Where did the files go? They remain where they were, but encrypted. They remain as unusable and accessible files without a key to access them. The same technology used to protect our sensitive information from others is being used against us. Encryption is a way to achieve data security. It is a mathematical combination of characters, extremely long and complex, representing a lock that protects something. So complex in fact, that it is infeasible with current technologies to break – unless of course a weakness or pattern can be found.

Memories, moments, messages and important documents…all gone. The shock and devastation left behind is hard to image. And the impact of this is wide spread, beyond our personal home computers – its hospitals, schools, small to large businesses, utility companies, and government agencies. To better understand, monetary damages alone in 2015 by a single infection caused more than $325 million in losses. And its escalating. The number of new known ransomware infections have doubled in the last 5-months, and they are becoming more sophisticated.

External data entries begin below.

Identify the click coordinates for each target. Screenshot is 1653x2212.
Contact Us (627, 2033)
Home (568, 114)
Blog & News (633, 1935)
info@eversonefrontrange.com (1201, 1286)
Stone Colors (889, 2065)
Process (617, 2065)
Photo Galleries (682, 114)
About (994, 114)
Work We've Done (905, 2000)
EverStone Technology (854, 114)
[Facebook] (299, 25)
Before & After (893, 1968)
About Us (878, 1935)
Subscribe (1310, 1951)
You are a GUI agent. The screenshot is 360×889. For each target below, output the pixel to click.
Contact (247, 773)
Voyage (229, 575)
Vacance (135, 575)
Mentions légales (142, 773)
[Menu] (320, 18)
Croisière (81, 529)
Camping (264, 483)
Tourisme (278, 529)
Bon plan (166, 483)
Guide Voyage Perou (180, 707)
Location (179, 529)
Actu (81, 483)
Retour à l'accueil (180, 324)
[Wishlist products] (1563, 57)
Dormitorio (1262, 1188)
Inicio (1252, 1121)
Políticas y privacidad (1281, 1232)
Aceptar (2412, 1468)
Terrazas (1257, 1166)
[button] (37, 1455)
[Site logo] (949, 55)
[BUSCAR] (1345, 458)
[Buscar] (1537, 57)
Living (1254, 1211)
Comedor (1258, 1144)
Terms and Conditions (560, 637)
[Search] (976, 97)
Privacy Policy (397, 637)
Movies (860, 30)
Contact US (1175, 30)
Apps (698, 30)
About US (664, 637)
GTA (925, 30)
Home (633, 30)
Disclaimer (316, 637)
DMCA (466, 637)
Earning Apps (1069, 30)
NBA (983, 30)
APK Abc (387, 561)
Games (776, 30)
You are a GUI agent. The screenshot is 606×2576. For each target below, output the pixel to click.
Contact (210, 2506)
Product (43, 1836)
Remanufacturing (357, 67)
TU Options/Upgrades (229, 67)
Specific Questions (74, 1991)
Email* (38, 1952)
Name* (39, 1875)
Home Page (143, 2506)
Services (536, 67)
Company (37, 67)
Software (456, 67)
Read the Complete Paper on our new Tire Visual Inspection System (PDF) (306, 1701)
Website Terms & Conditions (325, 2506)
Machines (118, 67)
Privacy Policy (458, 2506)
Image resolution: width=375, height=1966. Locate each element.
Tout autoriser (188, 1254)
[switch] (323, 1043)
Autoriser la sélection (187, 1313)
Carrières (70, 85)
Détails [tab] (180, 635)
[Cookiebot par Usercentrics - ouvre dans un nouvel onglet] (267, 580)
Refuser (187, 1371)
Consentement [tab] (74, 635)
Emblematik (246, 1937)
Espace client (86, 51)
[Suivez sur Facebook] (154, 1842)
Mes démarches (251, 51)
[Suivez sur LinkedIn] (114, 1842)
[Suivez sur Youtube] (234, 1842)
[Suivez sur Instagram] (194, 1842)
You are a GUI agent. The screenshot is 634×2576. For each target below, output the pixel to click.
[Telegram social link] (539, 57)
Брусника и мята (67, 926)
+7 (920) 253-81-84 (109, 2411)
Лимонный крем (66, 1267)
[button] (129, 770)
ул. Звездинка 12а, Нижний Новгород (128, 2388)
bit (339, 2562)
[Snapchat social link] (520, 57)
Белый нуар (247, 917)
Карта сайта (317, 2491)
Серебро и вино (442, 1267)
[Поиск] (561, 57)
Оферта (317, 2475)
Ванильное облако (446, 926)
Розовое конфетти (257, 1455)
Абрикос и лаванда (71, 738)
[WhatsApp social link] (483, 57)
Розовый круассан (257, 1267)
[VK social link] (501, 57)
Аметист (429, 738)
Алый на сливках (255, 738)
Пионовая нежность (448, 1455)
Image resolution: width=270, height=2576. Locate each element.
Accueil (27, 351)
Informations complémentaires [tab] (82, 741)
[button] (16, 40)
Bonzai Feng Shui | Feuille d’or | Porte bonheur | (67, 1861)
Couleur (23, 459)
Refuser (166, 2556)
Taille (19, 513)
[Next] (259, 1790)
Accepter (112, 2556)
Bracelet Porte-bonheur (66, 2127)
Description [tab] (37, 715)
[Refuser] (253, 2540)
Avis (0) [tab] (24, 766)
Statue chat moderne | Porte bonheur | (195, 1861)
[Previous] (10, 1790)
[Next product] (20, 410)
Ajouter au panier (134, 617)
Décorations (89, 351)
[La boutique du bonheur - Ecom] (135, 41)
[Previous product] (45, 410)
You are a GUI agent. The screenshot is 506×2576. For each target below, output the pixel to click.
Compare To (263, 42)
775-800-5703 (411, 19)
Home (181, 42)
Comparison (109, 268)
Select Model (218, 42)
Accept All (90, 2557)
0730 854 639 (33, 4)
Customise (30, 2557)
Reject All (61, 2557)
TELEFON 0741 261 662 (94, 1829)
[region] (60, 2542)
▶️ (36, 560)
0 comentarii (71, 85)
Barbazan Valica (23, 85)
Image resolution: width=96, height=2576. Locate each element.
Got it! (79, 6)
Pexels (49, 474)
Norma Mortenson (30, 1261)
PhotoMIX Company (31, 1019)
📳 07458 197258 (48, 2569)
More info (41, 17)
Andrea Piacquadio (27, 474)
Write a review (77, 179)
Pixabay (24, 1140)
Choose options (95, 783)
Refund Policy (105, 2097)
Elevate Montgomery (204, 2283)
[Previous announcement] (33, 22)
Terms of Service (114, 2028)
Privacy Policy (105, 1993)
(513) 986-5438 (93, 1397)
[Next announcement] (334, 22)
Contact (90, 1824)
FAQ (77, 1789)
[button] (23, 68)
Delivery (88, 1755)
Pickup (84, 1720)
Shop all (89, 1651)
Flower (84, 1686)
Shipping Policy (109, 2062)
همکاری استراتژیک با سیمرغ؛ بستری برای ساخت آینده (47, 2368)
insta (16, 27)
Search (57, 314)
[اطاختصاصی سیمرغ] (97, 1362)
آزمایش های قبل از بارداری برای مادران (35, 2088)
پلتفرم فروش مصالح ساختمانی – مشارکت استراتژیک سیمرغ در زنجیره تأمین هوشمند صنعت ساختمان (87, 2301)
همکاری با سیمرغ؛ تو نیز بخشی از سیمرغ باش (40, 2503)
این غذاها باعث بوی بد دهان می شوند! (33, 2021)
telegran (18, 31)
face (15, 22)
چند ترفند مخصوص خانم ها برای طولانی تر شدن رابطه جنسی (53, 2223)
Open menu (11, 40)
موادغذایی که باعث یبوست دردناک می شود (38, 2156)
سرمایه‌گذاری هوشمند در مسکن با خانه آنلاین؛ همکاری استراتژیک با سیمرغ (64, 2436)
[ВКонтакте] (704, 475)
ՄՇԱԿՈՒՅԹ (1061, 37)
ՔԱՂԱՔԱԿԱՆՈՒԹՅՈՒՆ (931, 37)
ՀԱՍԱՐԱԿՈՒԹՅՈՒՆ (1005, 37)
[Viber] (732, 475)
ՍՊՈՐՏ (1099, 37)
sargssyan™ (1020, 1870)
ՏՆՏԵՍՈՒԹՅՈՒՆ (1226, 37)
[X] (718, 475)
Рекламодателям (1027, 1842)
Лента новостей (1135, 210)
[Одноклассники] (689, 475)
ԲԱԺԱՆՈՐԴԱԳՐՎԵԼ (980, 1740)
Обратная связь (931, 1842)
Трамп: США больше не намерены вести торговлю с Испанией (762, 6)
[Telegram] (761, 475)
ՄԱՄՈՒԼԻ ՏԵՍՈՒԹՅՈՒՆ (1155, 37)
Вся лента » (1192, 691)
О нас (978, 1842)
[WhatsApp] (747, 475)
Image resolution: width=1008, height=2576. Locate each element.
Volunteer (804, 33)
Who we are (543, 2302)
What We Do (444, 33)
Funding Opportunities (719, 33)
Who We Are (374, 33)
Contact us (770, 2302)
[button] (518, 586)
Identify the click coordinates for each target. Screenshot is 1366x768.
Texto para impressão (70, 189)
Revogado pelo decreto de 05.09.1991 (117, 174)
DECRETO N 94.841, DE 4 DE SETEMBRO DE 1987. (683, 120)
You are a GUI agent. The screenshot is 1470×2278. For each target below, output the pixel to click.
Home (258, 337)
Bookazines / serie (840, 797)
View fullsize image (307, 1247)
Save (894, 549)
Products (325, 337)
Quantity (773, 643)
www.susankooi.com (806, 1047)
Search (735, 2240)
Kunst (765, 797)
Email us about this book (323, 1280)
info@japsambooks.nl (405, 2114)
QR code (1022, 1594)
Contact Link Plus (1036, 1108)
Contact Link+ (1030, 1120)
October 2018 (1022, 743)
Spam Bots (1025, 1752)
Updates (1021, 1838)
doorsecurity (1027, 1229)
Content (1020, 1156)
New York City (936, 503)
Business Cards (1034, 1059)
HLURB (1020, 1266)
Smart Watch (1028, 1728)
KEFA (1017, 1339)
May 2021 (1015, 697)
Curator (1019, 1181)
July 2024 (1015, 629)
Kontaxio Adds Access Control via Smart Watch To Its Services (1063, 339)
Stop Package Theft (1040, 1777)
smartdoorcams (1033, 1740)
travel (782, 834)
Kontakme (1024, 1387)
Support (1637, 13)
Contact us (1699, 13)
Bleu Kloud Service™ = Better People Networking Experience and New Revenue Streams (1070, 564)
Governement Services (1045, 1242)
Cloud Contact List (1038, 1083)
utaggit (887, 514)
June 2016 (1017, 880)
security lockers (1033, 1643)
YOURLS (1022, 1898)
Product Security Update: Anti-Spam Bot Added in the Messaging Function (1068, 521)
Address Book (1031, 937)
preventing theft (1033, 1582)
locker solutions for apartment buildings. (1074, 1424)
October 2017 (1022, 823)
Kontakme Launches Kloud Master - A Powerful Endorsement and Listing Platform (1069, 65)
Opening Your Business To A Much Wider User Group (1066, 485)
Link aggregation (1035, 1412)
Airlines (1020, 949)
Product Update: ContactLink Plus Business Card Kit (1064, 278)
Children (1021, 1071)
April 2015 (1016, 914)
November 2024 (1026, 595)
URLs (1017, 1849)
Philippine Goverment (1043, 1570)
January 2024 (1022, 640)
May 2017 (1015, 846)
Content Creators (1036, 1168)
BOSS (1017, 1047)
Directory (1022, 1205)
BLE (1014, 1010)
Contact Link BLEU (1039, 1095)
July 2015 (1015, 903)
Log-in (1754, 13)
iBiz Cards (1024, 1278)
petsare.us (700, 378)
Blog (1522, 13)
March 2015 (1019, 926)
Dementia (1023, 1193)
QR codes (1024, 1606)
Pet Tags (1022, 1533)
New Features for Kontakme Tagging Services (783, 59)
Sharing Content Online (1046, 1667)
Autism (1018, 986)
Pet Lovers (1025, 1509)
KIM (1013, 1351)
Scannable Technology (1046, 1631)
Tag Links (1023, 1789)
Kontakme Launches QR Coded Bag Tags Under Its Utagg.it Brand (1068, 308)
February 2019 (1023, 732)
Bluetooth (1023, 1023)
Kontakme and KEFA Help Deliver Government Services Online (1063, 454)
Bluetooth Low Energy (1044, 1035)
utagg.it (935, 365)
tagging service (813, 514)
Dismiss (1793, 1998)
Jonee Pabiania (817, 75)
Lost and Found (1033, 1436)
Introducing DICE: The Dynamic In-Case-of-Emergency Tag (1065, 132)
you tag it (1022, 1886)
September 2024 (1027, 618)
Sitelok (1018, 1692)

At the present time anti-ransomware solutions do not exist for consumers, however I heard that Malwarebytes has a beta solution in the works.

So how can you protect yourself? Take a proactive approach and create backups of all your data and store it safely away from your computer. This will become your fail safe if you become a victim. Secondly, create a system image of your computer, to restore the system if necessary. I recommend recreating these images regularly to keep up with installed programs and customized changes you may have added since the last time. Lastly, look into a web protection solution capable of identifying and blocking known threats to and from your computer. This will minimize risks by increasing communications security within and from your computer.

A couple more thoughts:

  • These malware infections come from clickable links. Be cautious, as their appearance may be deceptive. If in doubt, don’t do it.
  • Connect with websites that offer a secure connection., avoid unsecure websites.
  • Paying the ransom is not advisable. Thousands of dollars can easily be taken from you, with no guaranty.

Spread the news, as it affects us all!